Each University of Texas Institution has responsibilities to the injured employee, The University of Texas Workers' Compensation Insurance (WCI) Office, and the Texas Department of Insurance, Division of Workers' Compensation Insurance (TDI/DWC). WCI Representatives are responsible for ensuring timely compliance by the employing Institution.


Responsibilities to the Injured Employee Include:

1. Notifying the injured employee that his or her injury may be covered under the workers' compensation program.


2. Arranging for appropriate medical treatment in emergency situations. Keep in mind the injured employee has the right to select his or her own treating physician. It is inappropriate to force the employee to see a health care provider if the employee does not want medical attention. If medical treatment is required, it may be necessary to assure the provider the injured worker is covered by workers' compensation insurance. Please use the following statement in these instances:

"I confirm The University of Texas System is self-insured for workers' compensation. Employees of The University of Texas System who are injured in the course and scope of employment are entitled to reasonable and necessary medical treatment which will be covered and paid for in compliance with Texas Department of Insurance, Division of Workers' Compensation regulations. Please direct further inquiries regarding this claim to CCMSI."

  • It is not appropriate to "guarantee" payment for services. Other than verifying coverage for initial medical treatment, all calls from health care providers should be referred to IMO.

3. Accommodating the injured employee in appropriate situations by modifying work schedules, equipment, and/or duties to enable the employee to enjoy equal employment opportunities.

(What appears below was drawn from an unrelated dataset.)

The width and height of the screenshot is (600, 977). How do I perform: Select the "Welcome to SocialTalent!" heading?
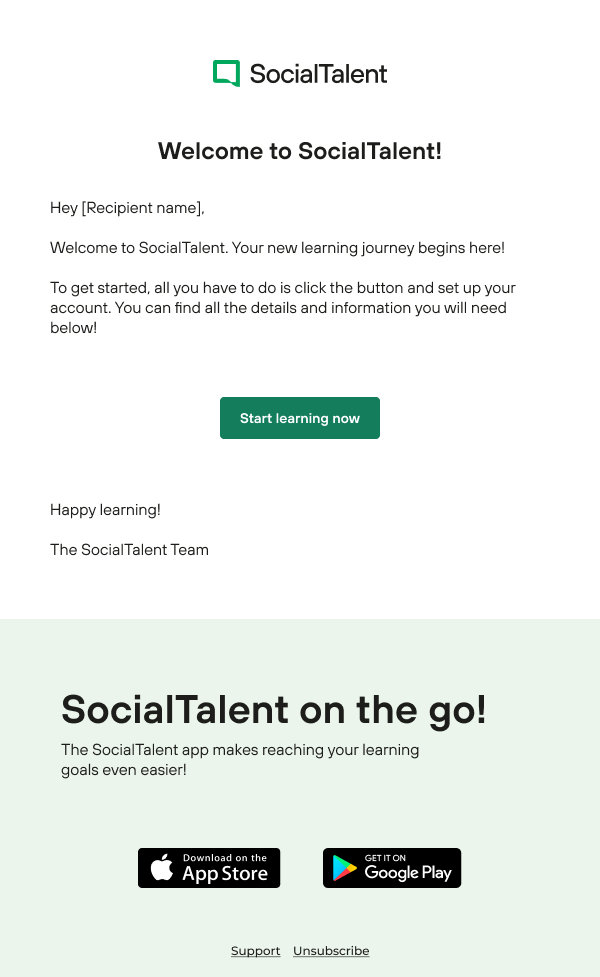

Responsibilities of the UT System WCI Office and TDI/DWC:

  1. Gathering all pertinent information regarding the job-related injury to be reported to CCMSI. This will include witness statements if circumstances warrant.
  2. Maintaining a detailed record of the job-related injury, even if the employee did not lose time from work as a result of the injury. This record must be maintained for at least five years after the date of injury. Employers who fail to maintain such records may be assessed an administrative penalty not to exceed $500 per record.
  3. If required, the First Report of Injury form (DWC-1) must be submitted to CCMSI electronically (utilizing iCE) within 24 hours, if possible.  Timely reporting of injuries to CCMSI is critical.  Employers who fail to file the report timely without good cause may be assessed an administrative penalty not to exceed $500.  A $25,000 fine may be assessed for repeat violations.
  4. If the employee is injured while traveling or working outside of the United States, please follow instructions for completing international claims.
  5. In the event of critical injury or death, immediate telephone notification should be given to CCMSI followed by the electronic submission of the First Report of Injury form.

If Employee loses time:

1. Submit a Supplemental Report of Injury form (DWC-6) to CCMSI and the injured employee as follows:


Within three days after --

  •  the injured employee returns to work; or
  • the injured employee, after returning to work, experiences an additional day(s) of disability as a result of the injury.

Within 10 days after --

  • the end of each pay period in which the employee has a change in earnings as a result of the injury; or
  • the employee resigns or is terminated.
  • Please complete the DWC-6 form carefully. Once the form is completed, it may be submitted electronically to CCMSI utilizing "iCE". Do not send this form to Texas Department of Insurance, Division of Workers' Compensation.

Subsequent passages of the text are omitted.